Exercise aim: Every line in the data below that holds "Toggle" should be found and copied.

Input:
*** Block opens ***

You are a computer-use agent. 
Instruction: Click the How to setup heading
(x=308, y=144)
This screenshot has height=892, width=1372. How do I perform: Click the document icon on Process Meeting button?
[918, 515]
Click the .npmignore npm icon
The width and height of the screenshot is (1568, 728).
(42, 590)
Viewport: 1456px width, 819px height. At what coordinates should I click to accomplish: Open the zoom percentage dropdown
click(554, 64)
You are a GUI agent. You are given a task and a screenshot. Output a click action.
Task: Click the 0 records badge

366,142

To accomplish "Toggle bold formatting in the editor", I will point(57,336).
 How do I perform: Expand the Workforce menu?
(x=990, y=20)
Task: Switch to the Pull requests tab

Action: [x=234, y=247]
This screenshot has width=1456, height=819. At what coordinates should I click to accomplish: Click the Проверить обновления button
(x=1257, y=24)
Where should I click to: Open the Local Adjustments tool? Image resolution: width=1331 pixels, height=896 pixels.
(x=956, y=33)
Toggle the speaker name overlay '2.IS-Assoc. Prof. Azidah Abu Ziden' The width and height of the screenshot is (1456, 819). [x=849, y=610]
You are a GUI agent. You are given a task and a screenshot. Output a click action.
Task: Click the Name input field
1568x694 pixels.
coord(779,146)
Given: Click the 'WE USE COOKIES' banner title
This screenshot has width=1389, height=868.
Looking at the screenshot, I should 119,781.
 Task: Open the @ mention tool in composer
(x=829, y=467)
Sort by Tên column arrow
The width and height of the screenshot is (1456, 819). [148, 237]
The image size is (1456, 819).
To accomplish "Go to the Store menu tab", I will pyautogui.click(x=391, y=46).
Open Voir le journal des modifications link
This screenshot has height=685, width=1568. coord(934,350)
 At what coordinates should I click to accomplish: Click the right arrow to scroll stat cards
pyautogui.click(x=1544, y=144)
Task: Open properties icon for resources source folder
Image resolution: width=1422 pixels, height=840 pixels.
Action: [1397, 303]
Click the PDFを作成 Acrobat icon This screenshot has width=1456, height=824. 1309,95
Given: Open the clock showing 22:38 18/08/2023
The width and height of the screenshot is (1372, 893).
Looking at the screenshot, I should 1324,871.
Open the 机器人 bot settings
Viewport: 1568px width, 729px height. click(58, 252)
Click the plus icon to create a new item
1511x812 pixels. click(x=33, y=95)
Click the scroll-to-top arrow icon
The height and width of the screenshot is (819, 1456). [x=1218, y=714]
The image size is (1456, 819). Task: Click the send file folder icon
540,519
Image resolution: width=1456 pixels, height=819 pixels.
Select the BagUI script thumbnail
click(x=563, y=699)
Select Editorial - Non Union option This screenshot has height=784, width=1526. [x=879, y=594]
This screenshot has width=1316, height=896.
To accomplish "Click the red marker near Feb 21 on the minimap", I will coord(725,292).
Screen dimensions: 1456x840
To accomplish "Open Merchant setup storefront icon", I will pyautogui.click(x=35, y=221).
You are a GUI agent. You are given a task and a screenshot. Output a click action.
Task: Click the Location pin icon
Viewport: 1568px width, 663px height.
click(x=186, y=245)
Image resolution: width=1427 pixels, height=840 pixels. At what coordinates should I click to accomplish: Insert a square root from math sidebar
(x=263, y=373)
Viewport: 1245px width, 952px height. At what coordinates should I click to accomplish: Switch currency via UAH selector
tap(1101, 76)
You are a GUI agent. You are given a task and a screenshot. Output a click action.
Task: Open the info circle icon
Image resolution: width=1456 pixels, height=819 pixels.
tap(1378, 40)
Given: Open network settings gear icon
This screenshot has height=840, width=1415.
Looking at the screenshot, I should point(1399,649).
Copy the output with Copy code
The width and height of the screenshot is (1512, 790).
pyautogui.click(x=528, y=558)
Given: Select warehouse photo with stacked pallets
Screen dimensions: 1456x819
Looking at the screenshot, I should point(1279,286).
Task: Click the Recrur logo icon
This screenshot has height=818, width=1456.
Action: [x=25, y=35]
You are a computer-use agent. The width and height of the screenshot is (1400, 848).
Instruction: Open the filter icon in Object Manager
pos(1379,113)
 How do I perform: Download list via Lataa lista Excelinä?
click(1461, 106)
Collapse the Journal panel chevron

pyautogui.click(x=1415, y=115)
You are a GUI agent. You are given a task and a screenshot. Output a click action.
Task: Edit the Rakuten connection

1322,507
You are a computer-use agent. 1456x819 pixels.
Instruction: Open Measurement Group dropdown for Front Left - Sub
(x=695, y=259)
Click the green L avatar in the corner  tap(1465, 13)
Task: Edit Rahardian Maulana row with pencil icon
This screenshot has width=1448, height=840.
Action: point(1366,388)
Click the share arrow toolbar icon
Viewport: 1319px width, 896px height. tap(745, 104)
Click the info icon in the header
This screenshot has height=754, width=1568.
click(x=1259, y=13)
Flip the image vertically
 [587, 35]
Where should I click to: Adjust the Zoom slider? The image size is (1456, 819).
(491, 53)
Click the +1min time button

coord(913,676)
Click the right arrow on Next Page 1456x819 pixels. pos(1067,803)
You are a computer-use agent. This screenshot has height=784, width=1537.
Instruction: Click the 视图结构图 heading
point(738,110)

*** Block closes ***

Answer space:
To accomplish "Toggle bold formatting in the editor", I will point(57,336).
Toggle the speaker name overlay '2.IS-Assoc. Prof. Azidah Abu Ziden' The width and height of the screenshot is (1456, 819). [x=849, y=610]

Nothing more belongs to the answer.